Texas Tech research Sankar Chatterjee says Tapejara could sail across the surface of the ocean by using its unusual cranial rudder and wings. Photo by Artie Limmer.

At first glance, the 115-million-year-old pterosaur looks like a Cretaceous design disaster. With a tail rudder on its head and a spindly, bat-like body, Tapejara wellnhoferi may appear fit for nothing but extinction.

However, researchers at Texas Tech University, the University of Kansas and University of Florida have found that the animal’s strange body actually made it a masterpiece of nature’s drawing boards. Not only could it walk and fly, but also it could sail across the sea.

Tapejara, a native coastal dweller of what is now Brazil, was an excellent flyer that also had an innate nautical knowledge of sailing, said Sankar Chatterjee, Horn Professor of Geosciences and curator of paleontology at the Museum of Texas Tech University.

Much like a Transformer, it could manipulate its body to match the same configuration as the world’s fastest modern windsurfers and sail across the surface of the ocean in search of prey.
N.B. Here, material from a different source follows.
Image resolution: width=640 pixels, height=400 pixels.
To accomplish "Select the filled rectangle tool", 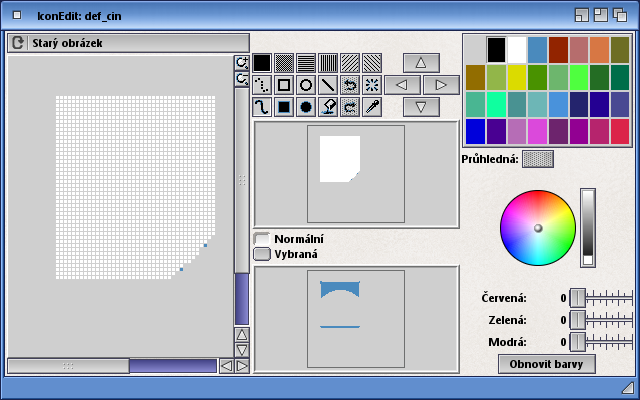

Then, it could take off quickly if the toothy underwater predators of its time got too close for comfort.

“The free ride from the wind would allow these animals to cover a large territory in search of food,” Chatterjee said. “Apparently, these pterosaurs knew the secrets of sailing that many novice sailors do not.”

Mathematics of Movement

Chatterjee and his research team determined Tapejara’s sailing ability by studying the aero-hydrodynamics of pterosaur wings through physics and computer simulation. He will present his findings Oct. 21 at the Geological Society of America’s annual meeting in Portland, Ore.

His research team included David Alexander, an animal flight expert from the University of Kansas, aeronautical engineer Rick Lind from the University of Florida and technician Andy Gedeon from Texas Tech.

The basic design of Tapejara is a cross between two types of sailing vessels, Chatterjee said. The “hull” of the pterosaur is formed by dipping the breast bone into the water. The two hind legs directed backward functioned like lateral hulls. This design allowed the animal to skate on top of the water on triple surfboards just like the Wiebel – the world’s fastest trimaran windsurfer. This hull design minimizes contact with water, offers stability and enhances speed.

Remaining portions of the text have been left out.